> [WHAT IS REQUIRED] Each line of the data should be repeated precisely.
Top of THE RECORDS
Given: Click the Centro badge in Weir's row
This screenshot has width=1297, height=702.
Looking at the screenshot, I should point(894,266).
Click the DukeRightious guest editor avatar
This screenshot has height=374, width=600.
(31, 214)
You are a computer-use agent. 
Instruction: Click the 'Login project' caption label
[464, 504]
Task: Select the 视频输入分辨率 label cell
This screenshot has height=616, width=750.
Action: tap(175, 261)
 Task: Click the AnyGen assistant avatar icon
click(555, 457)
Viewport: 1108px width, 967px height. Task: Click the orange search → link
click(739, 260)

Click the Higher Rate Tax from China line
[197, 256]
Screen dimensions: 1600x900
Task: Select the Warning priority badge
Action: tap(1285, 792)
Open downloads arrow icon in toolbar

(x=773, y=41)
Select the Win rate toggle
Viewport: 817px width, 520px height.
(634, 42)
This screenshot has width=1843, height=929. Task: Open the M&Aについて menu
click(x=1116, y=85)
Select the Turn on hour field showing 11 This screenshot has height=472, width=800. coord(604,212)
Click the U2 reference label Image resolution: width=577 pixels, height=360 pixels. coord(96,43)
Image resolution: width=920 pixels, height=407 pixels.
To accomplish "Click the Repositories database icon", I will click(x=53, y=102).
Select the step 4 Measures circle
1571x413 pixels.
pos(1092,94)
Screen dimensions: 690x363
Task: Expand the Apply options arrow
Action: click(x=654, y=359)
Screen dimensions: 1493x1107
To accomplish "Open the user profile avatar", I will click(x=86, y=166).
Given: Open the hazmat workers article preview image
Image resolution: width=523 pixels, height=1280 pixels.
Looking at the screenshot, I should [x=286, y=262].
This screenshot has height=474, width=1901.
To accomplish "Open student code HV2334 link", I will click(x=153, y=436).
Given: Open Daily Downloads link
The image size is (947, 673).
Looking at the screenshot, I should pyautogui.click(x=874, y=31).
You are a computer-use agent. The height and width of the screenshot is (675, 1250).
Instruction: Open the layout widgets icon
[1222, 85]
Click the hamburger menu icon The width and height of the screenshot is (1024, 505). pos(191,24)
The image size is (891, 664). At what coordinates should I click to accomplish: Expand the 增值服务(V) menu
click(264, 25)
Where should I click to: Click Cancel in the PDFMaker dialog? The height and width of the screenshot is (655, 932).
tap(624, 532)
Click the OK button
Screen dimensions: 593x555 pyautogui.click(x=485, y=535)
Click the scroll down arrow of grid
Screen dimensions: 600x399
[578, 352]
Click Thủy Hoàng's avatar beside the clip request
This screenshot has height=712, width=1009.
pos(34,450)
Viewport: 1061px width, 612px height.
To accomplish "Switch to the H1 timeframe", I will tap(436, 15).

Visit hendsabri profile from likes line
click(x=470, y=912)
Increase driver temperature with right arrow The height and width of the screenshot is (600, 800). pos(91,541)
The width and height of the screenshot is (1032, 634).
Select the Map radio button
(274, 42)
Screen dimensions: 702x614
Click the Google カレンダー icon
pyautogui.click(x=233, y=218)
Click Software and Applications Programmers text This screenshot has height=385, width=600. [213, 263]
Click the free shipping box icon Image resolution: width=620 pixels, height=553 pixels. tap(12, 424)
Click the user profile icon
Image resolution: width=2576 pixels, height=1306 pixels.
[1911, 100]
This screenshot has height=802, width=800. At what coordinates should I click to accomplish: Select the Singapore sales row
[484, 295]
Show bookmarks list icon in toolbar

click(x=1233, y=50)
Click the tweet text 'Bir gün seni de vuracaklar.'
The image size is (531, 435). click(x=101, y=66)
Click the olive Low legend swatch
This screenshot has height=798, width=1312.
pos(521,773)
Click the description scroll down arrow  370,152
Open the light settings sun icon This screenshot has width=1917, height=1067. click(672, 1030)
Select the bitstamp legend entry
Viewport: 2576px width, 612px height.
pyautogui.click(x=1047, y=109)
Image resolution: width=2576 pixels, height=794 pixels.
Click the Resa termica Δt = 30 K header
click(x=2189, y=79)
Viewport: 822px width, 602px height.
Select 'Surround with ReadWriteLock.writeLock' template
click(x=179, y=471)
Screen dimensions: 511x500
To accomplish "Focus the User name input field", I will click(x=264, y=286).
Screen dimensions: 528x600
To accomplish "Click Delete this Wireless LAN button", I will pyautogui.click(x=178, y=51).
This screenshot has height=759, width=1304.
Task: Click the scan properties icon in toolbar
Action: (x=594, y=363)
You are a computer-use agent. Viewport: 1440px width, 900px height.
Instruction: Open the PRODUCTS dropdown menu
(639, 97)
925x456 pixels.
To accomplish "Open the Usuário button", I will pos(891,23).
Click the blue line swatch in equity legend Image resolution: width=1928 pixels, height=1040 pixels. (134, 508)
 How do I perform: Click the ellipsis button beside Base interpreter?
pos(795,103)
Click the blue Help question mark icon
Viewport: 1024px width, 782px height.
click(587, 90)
Bottom of THE RECORDS
> [EXERCISE ANSWER]
Given: Click the Centro badge in Weir's row
This screenshot has width=1297, height=702.
Looking at the screenshot, I should point(894,266).
Click the DukeRightious guest editor avatar
This screenshot has height=374, width=600.
(31, 214)
You are a computer-use agent. 
Instruction: Click the 'Login project' caption label
[464, 504]
Task: Select the 视频输入分辨率 label cell
This screenshot has height=616, width=750.
Action: tap(175, 261)
 Task: Click the AnyGen assistant avatar icon
click(555, 457)
Viewport: 1108px width, 967px height. Task: Click the orange search → link
click(739, 260)

Click the Higher Rate Tax from China line
[197, 256]
Screen dimensions: 1600x900
Task: Select the Warning priority badge
Action: tap(1285, 792)
Open downloads arrow icon in toolbar

(x=773, y=41)
Select the Win rate toggle
Viewport: 817px width, 520px height.
(634, 42)
This screenshot has width=1843, height=929. Task: Open the M&Aについて menu
click(x=1116, y=85)
Select the Turn on hour field showing 11 This screenshot has height=472, width=800. coord(604,212)
Click the U2 reference label Image resolution: width=577 pixels, height=360 pixels. coord(96,43)
Image resolution: width=920 pixels, height=407 pixels.
To accomplish "Click the Repositories database icon", I will click(x=53, y=102).
Select the step 4 Measures circle
1571x413 pixels.
pos(1092,94)
Screen dimensions: 690x363
Task: Expand the Apply options arrow
Action: click(x=654, y=359)
Screen dimensions: 1493x1107
To accomplish "Open the user profile avatar", I will click(x=86, y=166).
Given: Open the hazmat workers article preview image
Image resolution: width=523 pixels, height=1280 pixels.
Looking at the screenshot, I should [x=286, y=262].
This screenshot has height=474, width=1901.
To accomplish "Open student code HV2334 link", I will click(x=153, y=436).
Given: Open Daily Downloads link
The image size is (947, 673).
Looking at the screenshot, I should pyautogui.click(x=874, y=31).
You are a computer-use agent. The height and width of the screenshot is (675, 1250).
Instruction: Open the layout widgets icon
[1222, 85]
Click the hamburger menu icon The width and height of the screenshot is (1024, 505). pos(191,24)
The image size is (891, 664). At what coordinates should I click to accomplish: Expand the 增值服务(V) menu
click(264, 25)
Where should I click to: Click Cancel in the PDFMaker dialog? The height and width of the screenshot is (655, 932).
tap(624, 532)
Click the OK button
Screen dimensions: 593x555 pyautogui.click(x=485, y=535)
Click the scroll down arrow of grid
Screen dimensions: 600x399
[578, 352]
Click Thủy Hoàng's avatar beside the clip request
This screenshot has height=712, width=1009.
pos(34,450)
Viewport: 1061px width, 612px height.
To accomplish "Switch to the H1 timeframe", I will tap(436, 15).

Visit hendsabri profile from likes line
click(x=470, y=912)
Increase driver temperature with right arrow The height and width of the screenshot is (600, 800). pos(91,541)
The width and height of the screenshot is (1032, 634).
Select the Map radio button
(274, 42)
Screen dimensions: 702x614
Click the Google カレンダー icon
pyautogui.click(x=233, y=218)
Click Software and Applications Programmers text This screenshot has height=385, width=600. [213, 263]
Click the free shipping box icon Image resolution: width=620 pixels, height=553 pixels. tap(12, 424)
Click the user profile icon
Image resolution: width=2576 pixels, height=1306 pixels.
[1911, 100]
This screenshot has height=802, width=800. At what coordinates should I click to accomplish: Select the Singapore sales row
[484, 295]
Show bookmarks list icon in toolbar

click(x=1233, y=50)
Click the tweet text 'Bir gün seni de vuracaklar.'
The image size is (531, 435). click(x=101, y=66)
Click the olive Low legend swatch
This screenshot has height=798, width=1312.
pos(521,773)
Click the description scroll down arrow  370,152
Open the light settings sun icon This screenshot has width=1917, height=1067. click(672, 1030)
Select the bitstamp legend entry
Viewport: 2576px width, 612px height.
pyautogui.click(x=1047, y=109)
Image resolution: width=2576 pixels, height=794 pixels.
Click the Resa termica Δt = 30 K header
click(x=2189, y=79)
Viewport: 822px width, 602px height.
Select 'Surround with ReadWriteLock.writeLock' template
click(x=179, y=471)
Screen dimensions: 511x500
To accomplish "Focus the User name input field", I will click(x=264, y=286).
Screen dimensions: 528x600
To accomplish "Click Delete this Wireless LAN button", I will pyautogui.click(x=178, y=51).
This screenshot has height=759, width=1304.
Task: Click the scan properties icon in toolbar
Action: (x=594, y=363)
You are a computer-use agent. Viewport: 1440px width, 900px height.
Instruction: Open the PRODUCTS dropdown menu
(639, 97)
925x456 pixels.
To accomplish "Open the Usuário button", I will pos(891,23).
Click the blue line swatch in equity legend Image resolution: width=1928 pixels, height=1040 pixels. (134, 508)
 How do I perform: Click the ellipsis button beside Base interpreter?
pos(795,103)
Click the blue Help question mark icon
Viewport: 1024px width, 782px height.
click(587, 90)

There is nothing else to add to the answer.